Yeah, sure.
Gee who knew they made Muslim blow up sex dolls.
More interesting than a Coca-Cola bottle
Look guys, no hijab.
Bless their hearts, the villagers never even imagined that that piece of plastic was made for sex. They were probably incredulous when the cops told them.
“What?”
“You’ve got to be kidding!”
“But... WHY?!”
“LOLOLOLOLOLOLOL...!”
She’s not much of a girlfriend but she’s the only one I got!
Her name is Polly. Polly Ethylene.
Maybe “she” dropped this a few years ago.
http://shanghaiist.com/2012/06/19/mystery-mushroom-artificial-vajayjay.php
Stories like this sadden me, to see how far we’ve fallen.
Wash your hands, you don’t know where that’s been.
Finally, for the Muslims of Indonesia, the perfectly obedient woman!
DANG!
Yeah, all angels have vinyl-like skin. Geez!, and the guy who thought it was an angel is 21 years old? How pathetically tragic.
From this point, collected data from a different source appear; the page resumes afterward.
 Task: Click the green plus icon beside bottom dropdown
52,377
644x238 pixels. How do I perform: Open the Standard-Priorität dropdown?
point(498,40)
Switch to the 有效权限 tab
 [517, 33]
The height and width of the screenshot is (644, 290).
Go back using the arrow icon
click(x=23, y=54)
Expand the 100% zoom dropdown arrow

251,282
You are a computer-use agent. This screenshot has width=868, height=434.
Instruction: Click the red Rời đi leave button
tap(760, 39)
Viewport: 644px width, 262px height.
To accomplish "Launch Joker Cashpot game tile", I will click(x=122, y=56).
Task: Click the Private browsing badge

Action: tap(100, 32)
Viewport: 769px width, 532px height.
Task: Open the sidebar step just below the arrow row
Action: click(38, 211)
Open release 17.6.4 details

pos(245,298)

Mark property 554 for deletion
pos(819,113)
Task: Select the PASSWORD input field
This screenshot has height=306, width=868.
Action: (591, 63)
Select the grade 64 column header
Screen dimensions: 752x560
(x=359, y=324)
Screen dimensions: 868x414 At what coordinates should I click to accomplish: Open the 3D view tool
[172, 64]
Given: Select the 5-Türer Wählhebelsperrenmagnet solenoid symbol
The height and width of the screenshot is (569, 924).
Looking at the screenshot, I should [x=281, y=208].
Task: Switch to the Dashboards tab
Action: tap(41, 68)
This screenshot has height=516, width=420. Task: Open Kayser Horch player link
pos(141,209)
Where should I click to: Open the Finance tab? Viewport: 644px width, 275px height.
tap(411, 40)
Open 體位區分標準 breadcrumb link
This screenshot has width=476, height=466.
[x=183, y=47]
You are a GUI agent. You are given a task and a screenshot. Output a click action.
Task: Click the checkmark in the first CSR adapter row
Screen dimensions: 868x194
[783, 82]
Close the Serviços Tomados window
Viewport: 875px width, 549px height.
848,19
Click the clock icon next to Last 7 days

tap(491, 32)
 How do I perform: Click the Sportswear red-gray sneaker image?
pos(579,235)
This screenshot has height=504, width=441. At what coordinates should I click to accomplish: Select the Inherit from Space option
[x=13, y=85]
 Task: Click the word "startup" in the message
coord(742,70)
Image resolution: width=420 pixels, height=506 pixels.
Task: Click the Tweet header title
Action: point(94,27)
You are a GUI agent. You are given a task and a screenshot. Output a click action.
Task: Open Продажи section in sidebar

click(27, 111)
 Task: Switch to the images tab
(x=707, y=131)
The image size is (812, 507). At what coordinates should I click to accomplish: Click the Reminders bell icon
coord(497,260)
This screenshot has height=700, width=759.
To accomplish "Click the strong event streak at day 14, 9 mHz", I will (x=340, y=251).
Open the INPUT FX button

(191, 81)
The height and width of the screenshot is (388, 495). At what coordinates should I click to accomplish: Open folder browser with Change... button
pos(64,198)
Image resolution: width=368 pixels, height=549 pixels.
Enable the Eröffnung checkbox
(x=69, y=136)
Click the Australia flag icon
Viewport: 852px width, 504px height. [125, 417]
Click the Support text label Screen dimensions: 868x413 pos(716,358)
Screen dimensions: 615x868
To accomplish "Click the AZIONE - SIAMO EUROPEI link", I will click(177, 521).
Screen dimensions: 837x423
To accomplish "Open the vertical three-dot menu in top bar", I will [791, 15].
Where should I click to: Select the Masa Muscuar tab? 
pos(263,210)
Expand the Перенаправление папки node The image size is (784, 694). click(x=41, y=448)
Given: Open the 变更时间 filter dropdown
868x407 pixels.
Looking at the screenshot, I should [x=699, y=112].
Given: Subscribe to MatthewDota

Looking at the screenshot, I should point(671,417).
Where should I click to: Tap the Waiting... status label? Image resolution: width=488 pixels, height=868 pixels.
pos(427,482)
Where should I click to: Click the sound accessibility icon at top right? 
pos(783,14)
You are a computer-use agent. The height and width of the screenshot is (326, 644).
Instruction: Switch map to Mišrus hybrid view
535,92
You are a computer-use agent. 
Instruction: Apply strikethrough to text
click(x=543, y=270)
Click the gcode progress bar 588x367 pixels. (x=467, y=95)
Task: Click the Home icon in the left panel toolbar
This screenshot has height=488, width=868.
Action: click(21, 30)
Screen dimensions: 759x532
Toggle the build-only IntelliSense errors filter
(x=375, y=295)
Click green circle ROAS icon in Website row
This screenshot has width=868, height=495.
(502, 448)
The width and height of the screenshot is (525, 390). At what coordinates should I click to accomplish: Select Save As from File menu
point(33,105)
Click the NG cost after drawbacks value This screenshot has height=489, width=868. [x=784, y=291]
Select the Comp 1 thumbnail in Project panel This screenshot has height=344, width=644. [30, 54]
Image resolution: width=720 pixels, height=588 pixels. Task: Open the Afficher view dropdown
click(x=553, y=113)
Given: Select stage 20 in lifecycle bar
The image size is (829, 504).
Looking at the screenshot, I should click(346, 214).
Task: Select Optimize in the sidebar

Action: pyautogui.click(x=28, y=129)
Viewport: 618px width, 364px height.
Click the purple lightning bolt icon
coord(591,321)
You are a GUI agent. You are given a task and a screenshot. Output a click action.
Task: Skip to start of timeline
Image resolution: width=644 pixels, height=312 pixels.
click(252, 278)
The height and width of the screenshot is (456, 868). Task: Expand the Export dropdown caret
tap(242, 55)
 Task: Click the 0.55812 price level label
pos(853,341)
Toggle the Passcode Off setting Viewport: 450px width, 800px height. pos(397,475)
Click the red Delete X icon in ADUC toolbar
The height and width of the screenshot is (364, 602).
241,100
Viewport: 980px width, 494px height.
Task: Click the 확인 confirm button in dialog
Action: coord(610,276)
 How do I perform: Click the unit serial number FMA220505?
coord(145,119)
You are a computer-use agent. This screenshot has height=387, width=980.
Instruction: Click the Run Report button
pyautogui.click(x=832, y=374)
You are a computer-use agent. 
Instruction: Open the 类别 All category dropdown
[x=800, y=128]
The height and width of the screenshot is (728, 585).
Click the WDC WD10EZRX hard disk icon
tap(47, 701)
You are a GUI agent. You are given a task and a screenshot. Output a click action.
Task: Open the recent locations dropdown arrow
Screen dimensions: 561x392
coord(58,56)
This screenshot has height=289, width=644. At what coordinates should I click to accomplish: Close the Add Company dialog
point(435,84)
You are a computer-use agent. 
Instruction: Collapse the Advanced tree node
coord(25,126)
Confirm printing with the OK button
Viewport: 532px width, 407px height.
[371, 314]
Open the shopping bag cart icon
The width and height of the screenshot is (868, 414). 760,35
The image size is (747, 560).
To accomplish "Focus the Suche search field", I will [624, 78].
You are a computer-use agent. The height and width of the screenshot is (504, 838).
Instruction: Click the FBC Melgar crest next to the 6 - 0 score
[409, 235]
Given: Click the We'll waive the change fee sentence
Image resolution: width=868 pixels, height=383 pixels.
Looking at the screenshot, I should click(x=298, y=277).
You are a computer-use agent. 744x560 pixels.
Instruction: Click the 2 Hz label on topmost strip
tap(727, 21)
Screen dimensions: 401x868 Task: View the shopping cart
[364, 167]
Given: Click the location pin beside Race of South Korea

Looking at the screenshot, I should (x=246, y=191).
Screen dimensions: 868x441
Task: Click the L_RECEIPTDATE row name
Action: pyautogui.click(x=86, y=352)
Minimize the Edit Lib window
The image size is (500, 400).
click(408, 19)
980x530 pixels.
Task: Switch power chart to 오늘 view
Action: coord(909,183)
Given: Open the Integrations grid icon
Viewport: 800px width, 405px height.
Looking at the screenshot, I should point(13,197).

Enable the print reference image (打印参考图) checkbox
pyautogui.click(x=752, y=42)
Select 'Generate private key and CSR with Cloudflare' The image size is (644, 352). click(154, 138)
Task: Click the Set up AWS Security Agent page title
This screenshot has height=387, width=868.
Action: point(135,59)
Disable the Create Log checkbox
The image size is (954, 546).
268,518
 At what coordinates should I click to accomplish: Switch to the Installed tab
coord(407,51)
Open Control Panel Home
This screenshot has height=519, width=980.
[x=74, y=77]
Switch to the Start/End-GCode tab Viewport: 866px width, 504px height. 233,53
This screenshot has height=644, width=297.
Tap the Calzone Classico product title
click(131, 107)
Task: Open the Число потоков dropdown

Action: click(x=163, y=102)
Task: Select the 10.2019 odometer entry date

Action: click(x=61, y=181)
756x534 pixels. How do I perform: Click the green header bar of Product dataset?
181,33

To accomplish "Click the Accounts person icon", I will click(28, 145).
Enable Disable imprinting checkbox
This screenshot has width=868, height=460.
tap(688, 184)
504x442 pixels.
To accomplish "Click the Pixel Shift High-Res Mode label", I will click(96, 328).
Even though God himself had delivered the Israelites from slavery, a genocidal army intent on their destruction, and fed them daily, they forgot Him, and worshiped a golden calf.
Don't be a John Frum cultist! Either you wrap your head around the Real meaning and implications of Gen 1:1, or you will be distracted by the creation and lose sight of The Creator.
Prophet Jack, proven right again.
Did they try to blow it up?
The Chinese are not much brighter:
In the movie: Pricilla, Queen Of The Desert (Australian but remade in the US as: To Won Foo With Love, Julie Newmar)
-The Australian movie was much better-
Anyhow
The main characters are stranded in the desert due to their bus breaking down and, while one goes out for help another fashions a kite out of a inflatable doll like this...rescuers come - the kite is set free, the movie draws to it’s conclusion and the final credits roll...
Then, for three seconds, you see several men picking up this kite in what looks to be Thailand and they are quite puzzled.
Very funny bit scene.
As a note, the movie is about cross dressers who preform by lip-syncing to songs of famous artists like ABBA. You have been warned.